## DOCUMENT TEXT
Segment Open
Fish don’t have borders

That’s one of the concepts behind the recently completed Fish Intel project, summarised in this press release . This short video shares the thoughts of some of the key personnel involved.

Bass, as shown above (Image: Keith Hiscock), are one of the species being studied by scientists from the UK, France and Belgium.  I, and other members of BASS,  have followed the project with interest since it’s start in 2021, and I was keen to hear all about it at the conference held  at  Plymouth University on the 2nd March.

There are gaps in our knowledge and understanding of the movements and habitat preferences of bass at different stages in their lifecycle, and projects like these aim to add to this knowledge. In this way, areas and stages in their lives when they are especially vulnerable can be identified. This in turn can  lead to ‘smarter’ ecosystem based fisheries management which takes these things into account. Not only this, but other things like the interaction of fishing methods with other species, such as dolphins and seals, and the abundance of prey species that support bass.

Inspiring

I found the presentations enjoyable, informative and inspiring in equal measures. The main findings of the project are currently being written up, but researchers have already discovered that some seabass travel from the south coast of Devon to the coasts of Belgium over the space of a number of months.

We seem to have grown accustomed to ‘virtual’ or online events, but it was nice to be able to attend in-person again, especially in the presence of such eminent authorities in their field. It was a great opportunity to meet the people involved in the project and other stakeholders.

Riding with fish

The idea of tagging fish, so that we can ride with them as they move about the seas, has always fascinated me. Back in the early 2000’s, I, and other members of BASS, was involved in a major bass tagging  project looking at Migrations, fishery interactions, and management units of sea bass in Northwest Europe.
Segment Closed
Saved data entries
Segment Open
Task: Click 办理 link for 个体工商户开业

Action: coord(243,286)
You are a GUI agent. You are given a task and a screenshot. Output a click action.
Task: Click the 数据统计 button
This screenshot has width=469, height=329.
Segment Closed
## PROBLEM REQUIREMENTS
Write out the passage from the Fish Intel project text above, starting at "We seem to have" and ending at "and other stakeholders.".

## EXERCISE ANSWER
We seem to have grown accustomed to ‘virtual’ or online events, but it was nice to be able to attend in-person again, especially in the presence of such eminent authorities in their field. It was a great opportunity to meet the people involved in the project and other stakeholders.